Looking up data in P2P systems
The main challenge in P2P computing is to design and implement a robust and scalable distributed system composed of inexpensive, individually unreliable computers in unrelated administrative domains. The participants in a typical P2P system might include computers at homes, schools, and businesses, and can grow to several million concurrent participants.
Characteristics:
- The barriers to starting and growing such systems are low, since they usually don't require any special administrative or financial arrangements, unlike centralized facilities;
- P2P systems offer a way to aggregate and make use of the tremendous computation and storage resources on computers across the Internet.
Lookup problem: How do you find any given data item in a large P2P system in a scalable manner, without any centralized servers or hierarchy?
The lookup problem is simple to state: Given a data item X stored at some dynamic set of nodes in the system, find it. This problem is an important one in many distributed systems, and is the critical common problem in P2P systems. One approach is to maintain a central database that maps a file name to the locations of servers that store the file. Napster (www.napster.com) adopted this approach for song titles, but this approach has inherent scalability and resilience problems: the database is a central point of failure.

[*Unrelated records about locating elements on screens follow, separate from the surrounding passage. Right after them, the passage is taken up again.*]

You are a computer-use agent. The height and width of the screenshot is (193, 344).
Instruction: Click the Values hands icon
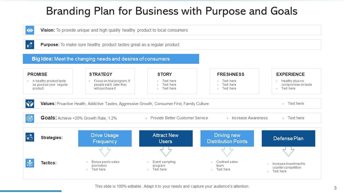click(30, 103)
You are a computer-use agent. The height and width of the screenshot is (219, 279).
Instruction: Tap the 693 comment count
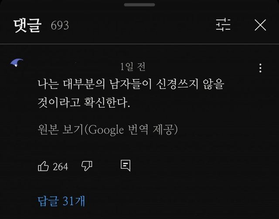(x=60, y=25)
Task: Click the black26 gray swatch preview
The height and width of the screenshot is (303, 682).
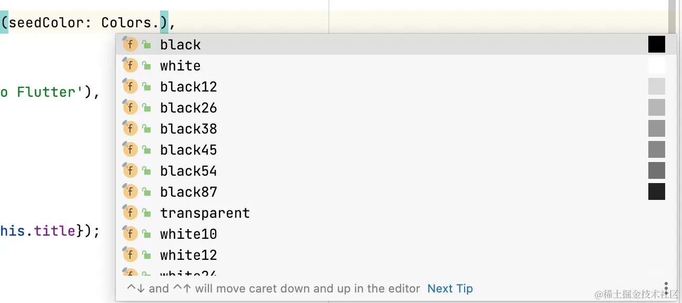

At one end of the symmetric lookup spectrum, the consumer broadcasts a message to all its neighbors with a request for X. When a node receives such a request, it checks its local database. If it contains X, it responds with the item. Otherwise, it forwards the request to its neighbors, which execute the same protocol. Gnutella has a protocol in this style with some mechanisms to avoid request loops. However, this "broadcast" approach doesn't scale well because of the bandwidth consumed by broadcast messages and the compute cycles consumed by the many nodes that must handle these messages.
One approach to handling such scaling problems is to add "superpeers" in a hierarchical structure, as is done in FastTrack's P2P platform, and has been popularized by applications like KaZaA.
Freenet uses an innovative symmetric lookup strategy. Here, queries are forwarded from node to node until the desired object is found based on unstructured routing tables dynamically built up using caching.
The recent crop of P2P algorithms, including CAN, Chord, Kademlia, Pastry, Tapestry, and Viceroy are both structured and symmetric, unlike all the other systems mentioned here. This allows them to offer guarantees while simultaneously not being vulnerable to individual node failures. They all implement the DHT abstraction.
Indexing and keyword search. These DHT algorithms retrieve data based on a unique identifier. In contrast, the widely deployed P2P file-sharing services are based on keyword search. While it is expected that distributed indexing and keyword lookup can be layered on top of the distributed hash model, it is an open question if indexing can be done efficiently.